I remembered now — as a boy, this man had used to come in with his mother for a free treat. I recalled my high school days, passing the time here, saying hello to the pretty lady and her young son. “Yes,” I said. “My name is Eric Loesch.”
Perhaps it was simply that the man was distracted, or that I had interrupted a thought in progress. But when I spoke, his face seemed to tighten, and his eyes glazed over just a little, as if he’d been transported to another place. After a moment, he blinked, and said, “Jeremy Pernice.”
“I remember you in here with your mother, when you were a boy.”
He gaped at me for a moment. “Is that so?”

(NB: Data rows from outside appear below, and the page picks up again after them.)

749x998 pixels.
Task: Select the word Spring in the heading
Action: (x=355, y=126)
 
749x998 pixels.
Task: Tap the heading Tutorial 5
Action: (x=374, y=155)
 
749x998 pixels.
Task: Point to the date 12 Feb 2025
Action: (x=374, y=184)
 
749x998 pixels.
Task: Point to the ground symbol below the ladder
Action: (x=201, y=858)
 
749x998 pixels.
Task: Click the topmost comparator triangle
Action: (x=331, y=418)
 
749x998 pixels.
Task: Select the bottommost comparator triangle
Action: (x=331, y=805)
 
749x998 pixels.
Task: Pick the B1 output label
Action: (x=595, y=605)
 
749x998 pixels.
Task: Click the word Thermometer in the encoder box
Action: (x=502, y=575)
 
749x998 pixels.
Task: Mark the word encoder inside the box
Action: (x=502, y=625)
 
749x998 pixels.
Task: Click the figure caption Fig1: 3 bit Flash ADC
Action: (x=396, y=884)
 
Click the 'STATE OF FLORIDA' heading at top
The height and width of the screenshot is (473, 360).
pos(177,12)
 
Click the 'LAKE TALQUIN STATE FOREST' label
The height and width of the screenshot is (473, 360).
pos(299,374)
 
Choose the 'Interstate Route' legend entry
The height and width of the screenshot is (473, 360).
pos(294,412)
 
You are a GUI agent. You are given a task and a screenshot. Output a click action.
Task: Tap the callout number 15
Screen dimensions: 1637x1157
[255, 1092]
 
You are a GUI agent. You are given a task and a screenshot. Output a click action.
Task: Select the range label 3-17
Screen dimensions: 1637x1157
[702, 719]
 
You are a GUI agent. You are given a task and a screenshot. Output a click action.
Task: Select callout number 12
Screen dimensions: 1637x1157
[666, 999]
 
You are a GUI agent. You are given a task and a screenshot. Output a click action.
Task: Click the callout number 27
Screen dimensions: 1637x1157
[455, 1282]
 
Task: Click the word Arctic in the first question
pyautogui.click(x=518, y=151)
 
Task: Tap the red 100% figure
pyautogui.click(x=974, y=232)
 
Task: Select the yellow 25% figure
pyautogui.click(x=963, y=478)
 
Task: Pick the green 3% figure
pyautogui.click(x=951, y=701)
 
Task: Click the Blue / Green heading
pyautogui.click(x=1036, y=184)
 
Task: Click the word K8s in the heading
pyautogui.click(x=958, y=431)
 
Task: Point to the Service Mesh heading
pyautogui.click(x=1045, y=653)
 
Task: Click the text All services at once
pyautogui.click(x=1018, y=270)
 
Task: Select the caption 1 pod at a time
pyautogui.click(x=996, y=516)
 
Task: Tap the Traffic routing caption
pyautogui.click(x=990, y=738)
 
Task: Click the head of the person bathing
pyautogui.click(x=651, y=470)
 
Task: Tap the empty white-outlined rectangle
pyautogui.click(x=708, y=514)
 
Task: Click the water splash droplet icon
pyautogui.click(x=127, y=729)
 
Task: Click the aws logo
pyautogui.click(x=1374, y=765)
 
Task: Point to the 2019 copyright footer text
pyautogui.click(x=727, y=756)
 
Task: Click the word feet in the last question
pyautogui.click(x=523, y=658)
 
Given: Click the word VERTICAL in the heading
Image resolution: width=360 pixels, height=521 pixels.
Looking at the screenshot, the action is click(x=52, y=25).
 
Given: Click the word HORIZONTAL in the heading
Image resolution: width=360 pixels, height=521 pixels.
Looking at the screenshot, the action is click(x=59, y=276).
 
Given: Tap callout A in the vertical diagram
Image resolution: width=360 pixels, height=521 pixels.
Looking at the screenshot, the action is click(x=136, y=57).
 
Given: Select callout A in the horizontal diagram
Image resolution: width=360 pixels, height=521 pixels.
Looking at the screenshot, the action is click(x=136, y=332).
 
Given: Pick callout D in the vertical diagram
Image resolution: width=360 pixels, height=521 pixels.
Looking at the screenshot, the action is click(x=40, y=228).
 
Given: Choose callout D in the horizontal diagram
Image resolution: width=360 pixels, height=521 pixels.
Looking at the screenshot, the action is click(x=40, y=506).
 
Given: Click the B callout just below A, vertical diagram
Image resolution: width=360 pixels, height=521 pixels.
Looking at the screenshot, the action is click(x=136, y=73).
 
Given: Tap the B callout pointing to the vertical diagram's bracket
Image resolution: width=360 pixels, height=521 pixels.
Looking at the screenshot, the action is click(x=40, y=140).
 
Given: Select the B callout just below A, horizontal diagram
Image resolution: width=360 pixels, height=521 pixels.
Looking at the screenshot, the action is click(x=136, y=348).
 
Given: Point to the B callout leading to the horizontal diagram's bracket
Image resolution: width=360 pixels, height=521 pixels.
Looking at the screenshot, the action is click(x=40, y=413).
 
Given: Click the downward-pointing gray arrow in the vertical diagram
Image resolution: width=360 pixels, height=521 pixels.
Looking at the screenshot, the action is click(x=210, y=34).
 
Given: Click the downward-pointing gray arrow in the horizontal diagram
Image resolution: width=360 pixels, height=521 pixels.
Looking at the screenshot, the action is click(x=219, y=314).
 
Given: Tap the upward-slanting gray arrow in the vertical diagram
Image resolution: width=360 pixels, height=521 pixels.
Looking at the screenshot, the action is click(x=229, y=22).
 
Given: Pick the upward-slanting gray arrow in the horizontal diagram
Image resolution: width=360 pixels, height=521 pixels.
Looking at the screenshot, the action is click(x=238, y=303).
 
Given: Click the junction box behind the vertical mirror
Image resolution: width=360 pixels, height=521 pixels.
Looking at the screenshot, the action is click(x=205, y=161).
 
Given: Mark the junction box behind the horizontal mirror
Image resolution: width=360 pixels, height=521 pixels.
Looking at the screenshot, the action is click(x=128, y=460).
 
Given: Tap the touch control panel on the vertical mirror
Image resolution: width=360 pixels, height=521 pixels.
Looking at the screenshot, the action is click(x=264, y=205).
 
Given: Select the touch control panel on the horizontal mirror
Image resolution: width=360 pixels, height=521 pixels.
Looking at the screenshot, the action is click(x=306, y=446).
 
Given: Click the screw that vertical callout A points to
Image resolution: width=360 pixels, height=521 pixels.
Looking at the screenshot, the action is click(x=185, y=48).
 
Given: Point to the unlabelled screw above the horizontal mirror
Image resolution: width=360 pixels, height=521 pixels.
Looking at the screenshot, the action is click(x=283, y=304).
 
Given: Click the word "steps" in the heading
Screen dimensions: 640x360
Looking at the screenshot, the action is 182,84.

“She was a beautiful lady. Is she living?”
“My mother? No.”
“I’m sorry.”
He seemed to have nothing more to say, so I thanked him for the ice cream and coffee. He nodded in acknowledgment, but lingered a moment, his body half-turned to go, staring at me quizzically. I recognized in his manner the faint anxiety and uncertainty of a man thrown off his bearings, and I wondered if he would voice his puzzlement. Instead, he remained silent and still.
“You remember me, perhaps?” I asked him.
“No,” he said quickly. “No. Just thinking of my mother.”
“Again,” I said, “I’m sorry.”
His only response was a nod, and he disappeared through the kitchen door.
I fell asleep in the park and woke up cold. The wind had picked up, blowing from the west-northwest at more than twenty knots, and clouds were moving across the face of the sun. I smelled, faintly, the odor of woodsmoke, and the rot from some nearby dumpster. The ice cream seemed to have curdled in my stomach, and I felt somewhat nauseated. I wished I hadn’t eaten it.
I heard a rustling to my left, and turned to find the crow I’d seen earlier, perched on the opposite armrest. It stared at me with its dumb black eyes, holding a crust of hamburger roll in its beak. Its feathers were worn and patchy, and it had been banded, a stamped metal ring fastened around one of its spindly legs. “Shoo,” I said, but instead of flying off, it cocked its head and seemed to regard me with curiosity and imperiousness. It made a quick motion with its beak, releasing the bread and grabbing it again before it fell, a trick to strengthen its grip. It really was a huge bird — a raven, you might call it, in fact.
As I stared at it, a figure approached, and the bird took off, as if in slow motion, with a deep, startling flutter, like the sound of a bedsheet in the wind. It was the real estate agent, Jennifer, filling the space in my field of vision that the raven had occupied. She stopped a few feet from the bench, her hands on her hips, her feet spread apart, and said sternly, “I’m ready.”
The land was located in the Town of Henford, at the northwestern corner of the county. On the drive there, the real estate agent turned to me and asked me a question. She was sitting in the passenger seat, dwarfed by my enormous SUV, her thick pale knees pressed together below the hem of a coarse green skirt. Her hands were stubby and rested on her lap, the left laid flat over the right.
She said, “So, what brings you back to Gerrysburg?”
I had, in fact, been anticipating this question, and had spent the bulk of the drive so far attempting to formulate a reasonable answer. After a moment, I told her that I was trying to get back to my roots.
“Your parents. They still around here?”
“In a sense. They’re buried here,” I said. “They died when I was still a young man.”